─── Data provided ───
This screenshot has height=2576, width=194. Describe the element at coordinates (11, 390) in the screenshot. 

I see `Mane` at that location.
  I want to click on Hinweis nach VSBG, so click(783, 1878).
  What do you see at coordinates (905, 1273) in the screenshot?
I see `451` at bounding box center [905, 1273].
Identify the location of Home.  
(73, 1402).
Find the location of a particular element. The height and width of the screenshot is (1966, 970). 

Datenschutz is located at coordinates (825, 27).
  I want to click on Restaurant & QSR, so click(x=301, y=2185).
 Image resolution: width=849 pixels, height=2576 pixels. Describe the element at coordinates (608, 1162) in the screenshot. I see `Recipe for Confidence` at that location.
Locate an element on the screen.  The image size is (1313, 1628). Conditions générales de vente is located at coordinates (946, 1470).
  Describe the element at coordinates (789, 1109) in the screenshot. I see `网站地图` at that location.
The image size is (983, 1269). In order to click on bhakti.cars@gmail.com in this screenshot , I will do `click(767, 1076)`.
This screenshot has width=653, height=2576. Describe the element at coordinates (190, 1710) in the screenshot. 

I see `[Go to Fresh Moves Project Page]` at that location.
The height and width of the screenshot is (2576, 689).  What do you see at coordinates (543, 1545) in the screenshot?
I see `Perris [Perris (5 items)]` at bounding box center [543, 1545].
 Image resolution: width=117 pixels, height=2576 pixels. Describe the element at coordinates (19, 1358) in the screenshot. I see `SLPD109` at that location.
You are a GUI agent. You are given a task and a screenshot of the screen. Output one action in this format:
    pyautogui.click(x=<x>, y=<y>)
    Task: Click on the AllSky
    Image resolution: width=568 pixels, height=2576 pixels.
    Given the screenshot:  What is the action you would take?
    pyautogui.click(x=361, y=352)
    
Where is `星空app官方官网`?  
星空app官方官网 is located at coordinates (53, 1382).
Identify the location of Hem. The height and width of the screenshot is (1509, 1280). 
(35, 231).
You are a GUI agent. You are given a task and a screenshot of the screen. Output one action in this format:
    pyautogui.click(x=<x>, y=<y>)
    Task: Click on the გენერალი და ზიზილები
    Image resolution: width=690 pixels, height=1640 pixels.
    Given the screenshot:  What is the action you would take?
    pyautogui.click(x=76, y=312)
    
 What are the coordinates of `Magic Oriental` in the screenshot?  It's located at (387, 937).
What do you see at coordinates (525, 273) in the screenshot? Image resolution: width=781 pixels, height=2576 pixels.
───
§ Given task
Rewrite the records above as a numbered list, one line per item, leaving out the blank lines.

§ Response to this exercise
1. This screenshot has height=2576, width=194. Describe the element at coordinates (11, 390) in the screenshot. 
2. I see `Mane` at that location.
3.   I want to click on Hinweis nach VSBG, so click(783, 1878).
4.   What do you see at coordinates (905, 1273) in the screenshot?
5. I see `451` at bounding box center [905, 1273].
6. Identify the location of Home.  
7. (73, 1402).
8. Find the location of a particular element. The height and width of the screenshot is (1966, 970). 
9. Datenschutz is located at coordinates (825, 27).
10.   I want to click on Restaurant & QSR, so click(x=301, y=2185).
11.  Image resolution: width=849 pixels, height=2576 pixels. Describe the element at coordinates (608, 1162) in the screenshot. I see `Recipe for Confidence` at that location.
12. Locate an element on the screen.  The image size is (1313, 1628). Conditions générales de vente is located at coordinates (946, 1470).
13.   Describe the element at coordinates (789, 1109) in the screenshot. I see `网站地图` at that location.
14. The image size is (983, 1269). In order to click on bhakti.cars@gmail.com in this screenshot , I will do `click(767, 1076)`.
15. This screenshot has width=653, height=2576. Describe the element at coordinates (190, 1710) in the screenshot. 
16. I see `[Go to Fresh Moves Project Page]` at that location.
17. The height and width of the screenshot is (2576, 689).  What do you see at coordinates (543, 1545) in the screenshot?
18. I see `Perris [Perris (5 items)]` at bounding box center [543, 1545].
19.  Image resolution: width=117 pixels, height=2576 pixels. Describe the element at coordinates (19, 1358) in the screenshot. I see `SLPD109` at that location.
20. You are a GUI agent. You are given a task and a screenshot of the screen. Output one action in this format:
21.     pyautogui.click(x=<x>, y=<y>)
22.     Task: Click on the AllSky
23.     Image resolution: width=568 pixels, height=2576 pixels.
24.     Given the screenshot:  What is the action you would take?
25.     pyautogui.click(x=361, y=352)
26. Where is `星空app官方官网`?  
27. 星空app官方官网 is located at coordinates (53, 1382).
28. Identify the location of Hem. The height and width of the screenshot is (1509, 1280). 
29. (35, 231).
30. You are a GUI agent. You are given a task and a screenshot of the screen. Output one action in this format:
31.     pyautogui.click(x=<x>, y=<y>)
32.     Task: Click on the გენერალი და ზიზილები
33.     Image resolution: width=690 pixels, height=1640 pixels.
34.     Given the screenshot:  What is the action you would take?
35.     pyautogui.click(x=76, y=312)
36.  What are the coordinates of `Magic Oriental` in the screenshot?  It's located at (387, 937).
37. What do you see at coordinates (525, 273) in the screenshot? Image resolution: width=781 pixels, height=2576 pixels.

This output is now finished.